4. Crisis helps companies grow and thrive

“Changes are often difficult, but a crisis is often the best time for you to make a change.”

Wilson’s blog has a lot of strategies and advice on how to deal with failures, both for the founder and for investors. Given the variety of turbulence that may be experienced in the development of start-ups, it is important to focus on how to “fire”. But Wilson also said that in the long run, after the crisis, if the crisis can be well handled and managed, it is also beneficial for start-ups. “Because the crisis can make you see something that can make you nervous, you may be hit hard, but you will also gain something, you will know how to operate the company better.”

Crisis may be that you have lost a big customer, there have been a lot of negative news or a loss of key team members. To survive this crisis, companies must make changes. If the management team is able to respond well, the pressure from the crisis will slowly disappear, but the changes caused by the crisis will continue.

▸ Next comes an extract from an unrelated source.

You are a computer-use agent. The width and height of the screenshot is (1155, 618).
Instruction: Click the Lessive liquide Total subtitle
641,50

5, growth also comes at a price

Fast expansion can be a good thing, but it’s likely to cost you a lot. In a blog post in 2015, Wilson gave his own advice on the speed of early start-ups: the company’s average annual growth rate plus its operating margin should be at least 40 percentage points. If a company has an average annual growth rate of 60%, then every dollar sold must ensure that the investment and loss does not exceed 20 cents. In other words, growth at all costs is not always a good thing, especially when every sale is reached and you lose a lot.In the case of more money. Rapid growth without sufficient profits will create a huge follow-up burden for start-ups. For start-ups, it is necessary to correctly distinguish between “organic, sustained growth” and “transient, stimulating growth”.

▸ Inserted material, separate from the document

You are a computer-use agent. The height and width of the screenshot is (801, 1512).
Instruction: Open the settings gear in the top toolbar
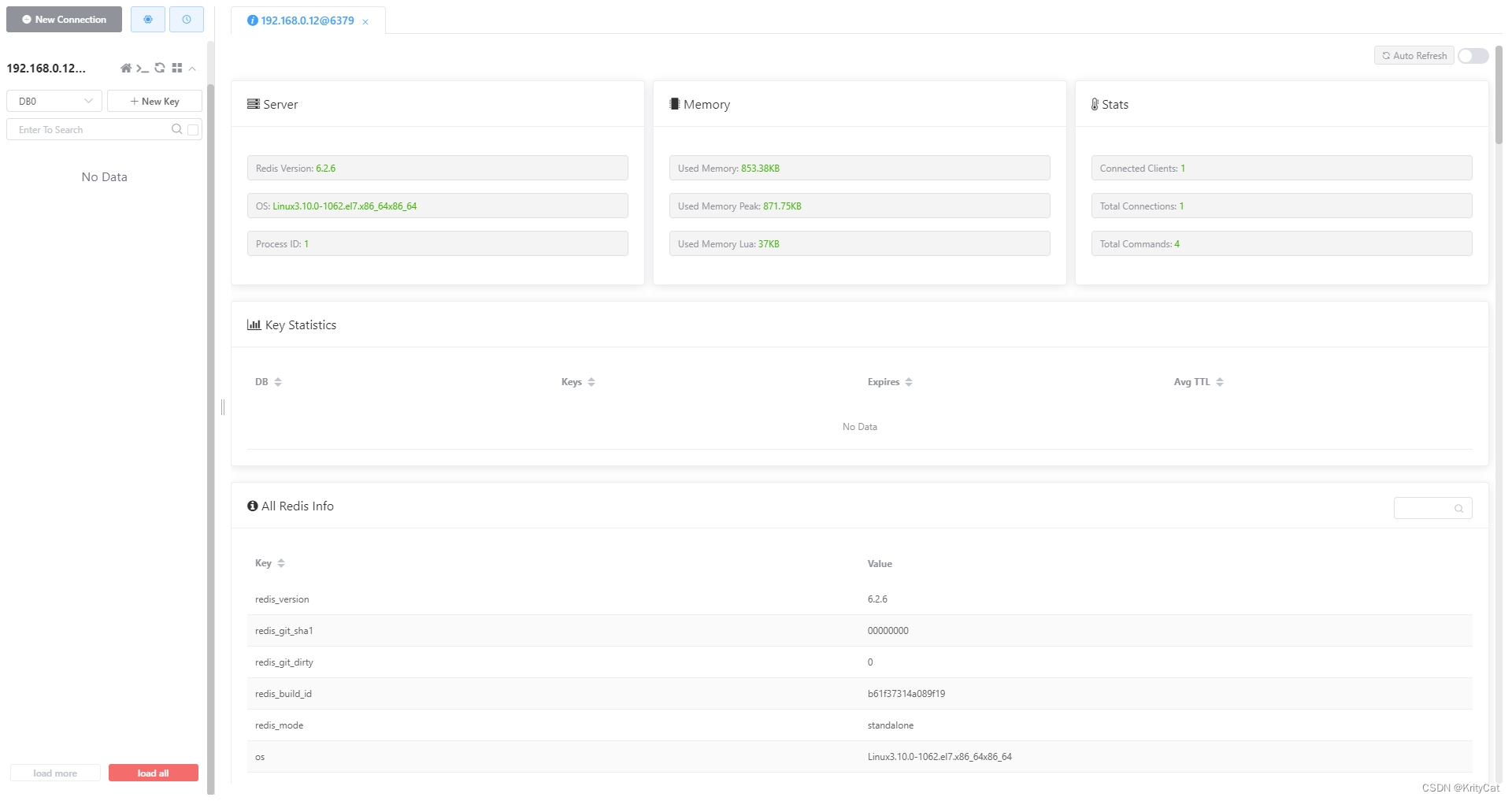click(x=148, y=20)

Wilson points out that start-ups can grow in different ways. For example, Etsy promotes explosive expansion through a negative profit approach, and then returns to “fruitful results” in a few years. Indeed.com realized profitability in the early days. If you spend your own money, you don’t have to rely on financing to achieve expansion at the expense of losses.

Wilson concludes: “Profit is critical to the healthy development of a company, but it does not mean that the company must be profitable now.”